J’aimais aussi cette deuxième phase qui mettait en valeur la complémentarité des fonctionnaires membres de la commission : fonctionnaires communaux, avec leur solide connaissance du terrain et du passé communal ; quatre fonctionnaires régionaux, aptes à prendre plus de recul, et qui analysent chacun le projet avec les yeux de leur spécificité (les points de vue urbanistique, patrimonial, environnemental et celui du développement économique régional). Elle se déroulait le plus souvent dans un climat de dialogue constructif, avec pour base de réflexion le texte martyr d’un premier avis communal préalablement rédigé par l’administration.

Le débat était parfois difficile. Il n’était pas toujours possible d’aboutir à un consensus. L’avis rendu par la commission était alors diversifié (avec des nuances entre administrations portant le plus souvent sur les conditions à imposer).

A moins que des éléments nouveaux ne soient apparus lors de la séance publique (ce qui était assez fréquent), je tentais de rallier le plus grand nombre des quatre administrations régionales au projet d’avis communal. Tout en restant bien sûr ouverte à la pertinence de leur contre argumentation.

Il en résultait la rédaction de l’avis officiel de la commission. Un avis qui pouvait être est « favorable », « favorable sous conditions » ou « défavorable ». Cette conclusion devant toujours être motivée en référence aux règles urbanistiques et à l’intérêt général (d’où la rédaction souvent fort longue de ce qu’on appelle dans le jargon juridique des « considérants »).
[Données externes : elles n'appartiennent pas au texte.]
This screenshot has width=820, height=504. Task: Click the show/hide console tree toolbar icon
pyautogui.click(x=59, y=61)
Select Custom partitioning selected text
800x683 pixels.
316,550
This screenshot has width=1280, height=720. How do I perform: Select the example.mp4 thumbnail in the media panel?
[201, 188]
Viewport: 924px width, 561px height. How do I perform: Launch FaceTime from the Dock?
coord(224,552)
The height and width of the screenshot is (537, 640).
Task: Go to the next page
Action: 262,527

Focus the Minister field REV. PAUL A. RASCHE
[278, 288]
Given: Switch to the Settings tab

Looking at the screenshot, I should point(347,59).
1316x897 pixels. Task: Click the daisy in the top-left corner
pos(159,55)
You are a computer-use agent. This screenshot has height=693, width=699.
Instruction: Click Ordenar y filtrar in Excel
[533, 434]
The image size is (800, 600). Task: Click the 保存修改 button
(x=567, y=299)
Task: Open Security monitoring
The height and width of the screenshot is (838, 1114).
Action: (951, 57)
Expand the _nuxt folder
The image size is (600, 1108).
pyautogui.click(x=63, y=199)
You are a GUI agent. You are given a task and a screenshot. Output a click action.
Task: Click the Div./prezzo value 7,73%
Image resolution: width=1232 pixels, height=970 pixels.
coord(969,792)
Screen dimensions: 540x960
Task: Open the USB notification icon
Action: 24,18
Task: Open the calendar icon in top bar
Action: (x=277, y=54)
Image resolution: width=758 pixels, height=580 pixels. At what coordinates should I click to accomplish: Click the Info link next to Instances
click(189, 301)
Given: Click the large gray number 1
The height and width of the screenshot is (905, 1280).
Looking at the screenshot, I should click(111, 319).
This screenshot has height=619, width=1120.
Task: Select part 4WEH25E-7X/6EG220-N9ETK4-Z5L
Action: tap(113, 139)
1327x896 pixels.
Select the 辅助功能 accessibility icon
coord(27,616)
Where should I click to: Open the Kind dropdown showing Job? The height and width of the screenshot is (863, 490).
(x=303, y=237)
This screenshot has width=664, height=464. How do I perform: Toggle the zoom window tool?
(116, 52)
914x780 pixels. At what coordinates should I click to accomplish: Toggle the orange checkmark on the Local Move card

Le projet d’avis préparé par les architectes du service communal en sortait souvent plus ou moins remanié. S’il y avait des modifications de fond, l’avis devait alors repasser ensuite devant le Collège, auquel je devais présenter les raisons des changements. Les avis de la commission de concertation sont en effet des avis consultatifs. Ils ne deviennent décisions qu’après l’aval du ou des pouvoirs exécutifs concernés (Collège communal et/ou tutelle régionale).

Commission de concertation, « participation piège à cons » ?

Je ne voudrais pas clôturer ce chapitre sans une allusion à la perception négative que certains citoyens ont de l’institution de la commission de concertation en urbanisme.

Elle est parfois accusée d’être de la « pseudo démocratie » parce que le point de vue des riverains n’est pas pris en compte à la mesure de leur espérance. Et ce, paradoxalement, d’autant plus que les opposants ont eu le sentiment d’être écoutés lors de la séance publique !

C’est oublier que les critiques et demandes des riverains ne déterminent pas l’avis rendu par la commission ! Ses membres doivent tenir compte également de beaucoup d’autres éléments : respect des nombreuses règles en vigueur, souci d’un bon aménagement des lieux, motivations des demandes de dérogation par le demandeur.

Il peut d’ailleurs arriver que l’avis rendu soit très exigeant, voire défavorable, alors qu’aucun citoyen n’avait contesté le projet !

Un cas très inhabituel mérite ici d’être évoqué :
Une demande de permis pour un immeuble à appartements, chaussée de Waterloo, projeté en lieu et place d’un ancien chancre.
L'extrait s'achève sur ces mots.